Manila, July 31, 2003 By Zinnia B. Dela Peña (Star) Flag carrier Philippine Airlines majority-owned by taipan Lucio C. Tan swung to a net income of P295 million in its fiscal year ending March this year, a significant turnaround from the previous year’s net loss of P1.6 billion.

This, as operating revenues went up by two percent from P42.44 billion to P43.22 billion despite the negative effects of the US-Iraq war and the outbreak of the Severe Acute Respiratory Syndrome (SARS).

PAL attributed the improvement to increases in passenger revenues as a result of renewed confidence of passengers in air travel after security and safety measures were heightened following the Sept. 11 terrorist attack in the US.

"This was a positive development considering that the previous year's traffic dropped dramatically after the Sept. 11, 2001 terrorist attack in the United States. The company’s performance showed consistent improvement throughout the fiscal year," PAL said in a financial report filed with the Securities and Exchange Commission.

At the onset of 2003, PAL was faced again with another traffic slump that resulted from the Iraq conflict and the sudden outbreak of theSARS epidemic in certain Asian countries.

But PAL said operating margins improved with the decline in operating expenses from P38.46 billion to P37.81 billion. Fuel costs were also reduced by three percent as a result of a decline in fuel prices coupled with the effective adoption of risk management techniques. Reductions in aircraft maintenance expenses by five percent also contributed to the improved performance of operating expenses.

The increase in total operating revenues of P772 million and the drop in total operating expenses by P647 million resulted in an operating income of P5.4 billion, 36 percent better than the previous year’s figure of P3.98 billion.

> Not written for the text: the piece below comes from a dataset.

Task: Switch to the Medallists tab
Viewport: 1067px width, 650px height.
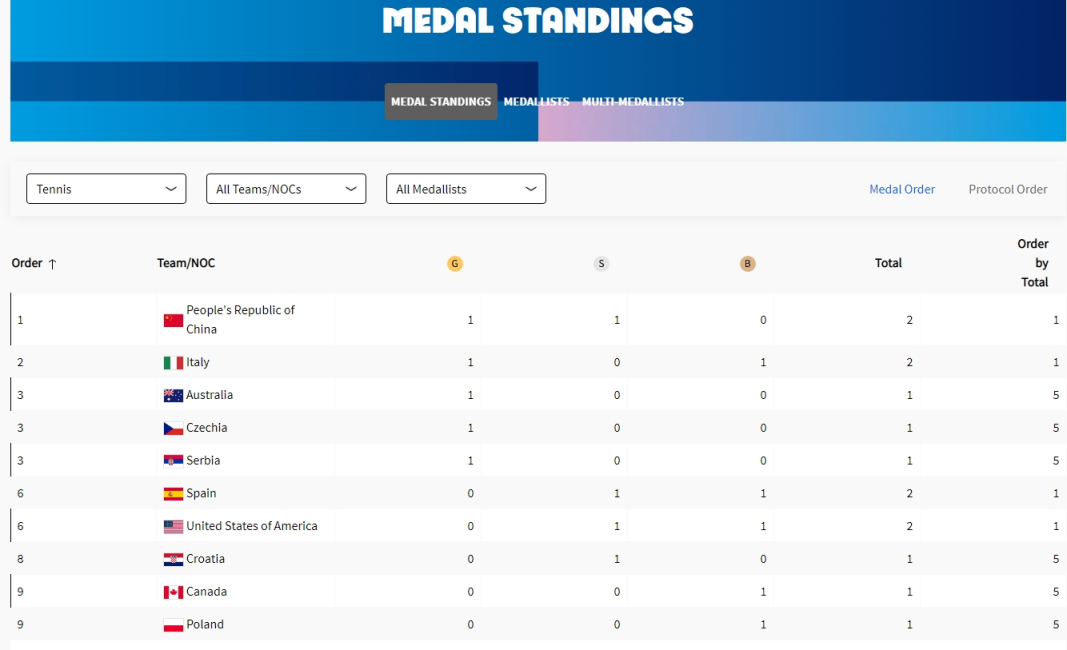Action: click(x=536, y=102)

As of end-March 2003, PAL’s total assets stood at P107.77 billion, a slight decrease from the year-ago figure of P108.28 billion.

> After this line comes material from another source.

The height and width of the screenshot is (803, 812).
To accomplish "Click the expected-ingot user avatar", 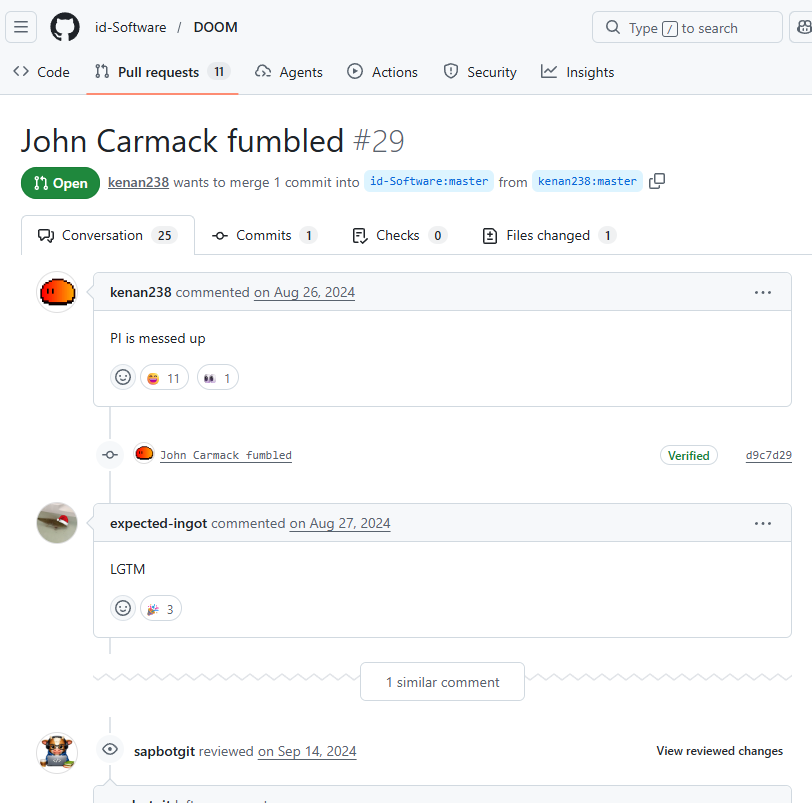I will point(57,523).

PAL said the drop represents lower negotiated aviation insurance prepayments as well as decreases in deposit requirements with fuel suppliers recognized under the other current assets balance.

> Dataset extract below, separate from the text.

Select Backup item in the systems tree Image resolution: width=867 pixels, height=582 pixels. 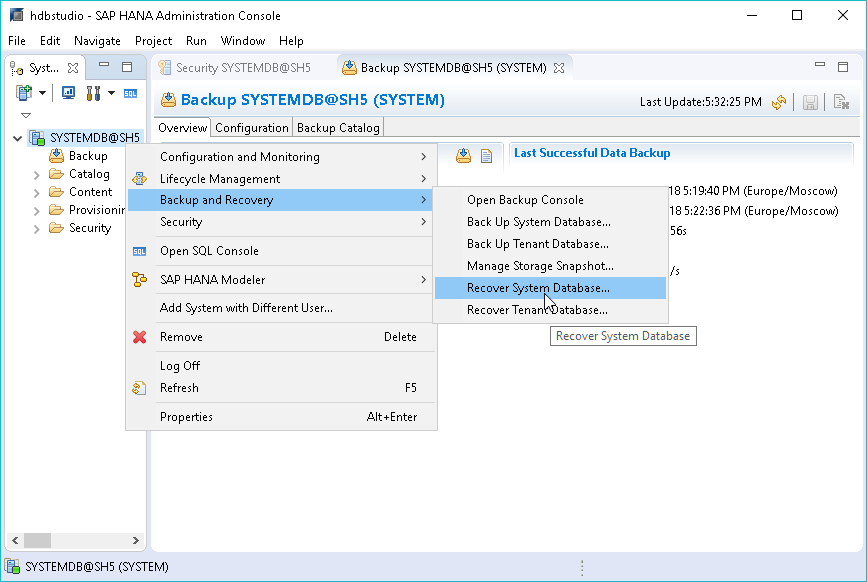pyautogui.click(x=88, y=156)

Property and equipment balance also declined by P394 million as a result of higher depreciation expenses recognized in fiscal year 2003 which had the effect of reducing the net carrying values.

Total liabilities, on the other hand, declined by P1.15 billion or one percent over the March 31, 2002 balance of P106.08 billion. This was the result of payments made on various liabilities covered by the amended rehabilitation program, net of the effect of the restatement of these obligations to the current exchange rates resulting from the depreciation of the peso against the US dollar from P51.096 to P53.6.